▸ **TASK LIST**:
**1)** According to the article on the FASTER cable, what was the cable's initial design capacity?
**2)** In the article on the FASTER cable, rewrite the paragraph beginning "The cable cost Google almost" more briefly while keeping its main facts.
**3)** From the article on the FASTER cable, return the stretch from "Google first began" through "the Asian/American countries.", copied word for word.

─── PROVIDED PASSAGE ───

Google first began laying undersea cables in 2008 and in fact, was one of the first major data driven corporation to establish its own undersea routes. It later joined the consortium of six companies —  including NEC, China Mobile, China Telecom, Global Transit and KDDI — in 2014, so as to further its plans of better connecting the Asian/American countries.

The FASTER cable is a 9,000 Km long undersea cable which consists of the latest high-quality 6-fiber-pair cable and 100Gb/s x 100 wavelengths optical transmission technologies, with an initial design capacity of 60Tb/s.

And in case you are wondering, the FASTER cable is fast, very fast indeed. To put things in perspective, 60 Tb/s is almost 10 million times faster than your average cable modem. However, Google has absurdly,ridiculously larger amount of data to transfer as well, so as you see,it needs the capabilities.

The cable cost Google almost $300 million to build. However, now it will have access to 60 terabytes of dedicated transfer speeds per second. The added capabilities will be useful in faster data transfers and reduced latency and will enable GCP customers to deliver their applications and information to customers around the globe.

Speaking on the occasion of the completion of the cable, Mr Hiromitsu Todokoro, Chairman of the FASTER Management Committee said,

From the very beginning of the project, we repeatedly said to each other, ‘faster, Faster and FASTER’, and at one point it became the project name and today it becomes a reality. This is the outcome of six members’ collaborative contribution and expertise together with NEC’s support.

Speaking on the advantages that will be brought by the cable, Mr Ooi Seng Keat, Vice President, Carrier Services of Singtel Group Enterprise said,

The completion of the FASTER cable system will provide capacity to support the expected four-fold increase in broadband traffic demand between Asia and North America. By adding network redundancy and ultra-low latency to our existing trans-Pacific cable systems, it reinforces our leadership in international data services in the region and enhances our infrastructure to support our customers’ critical data traffic.

And Google is not stopping either. Apart from yet another cable that is being built in partnership with Facebook to connect the U.S. East Coast and Europe — which will have a capacity of 160 Tbps — an extension of the FASTER network will also connect Japan and Taiwan over two fiber pairs. Incidentally, Google will have 100 percent usage rights over the Japan-Taiwan pair through its Google Cable Bermuda subsidiary.

The first undersea cables of any significance were laid down by the British in the 19th century, for use in telegraphs. Over a century has passed and although the nature and quantity of data has undergone a significant change, the basic medium of transfer has remained the same. With an increase in the amount of data that is being transmitted every second, there is a significant need for modes that can carry larger quantities. Undersea cables are able to provide just that with the added benefit of high speeds, making them the medium of choice of large, data consuming corporations.

─── SUPPLIED MATERIAL ───

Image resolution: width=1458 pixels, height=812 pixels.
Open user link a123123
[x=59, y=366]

───

▸ **ANSWERS GIVEN**:
**1)** 60Tb/s

**2)** Google spent almost $300 million to build the cable, which gives it 60 terabytes per second of dedicated transfer speed. This capacity will allow faster data transfers and reduced latency, and it will let GCP customers deliver their applications and information to customers around the globe.

**3)**
Google first began laying undersea cables in 2008 and in fact, was one of the first major data driven corporation to establish its own undersea routes. It later joined the consortium of six companies —  including NEC, China Mobile, China Telecom, Global Transit and KDDI — in 2014, so as to further its plans of better connecting the Asian/American countries.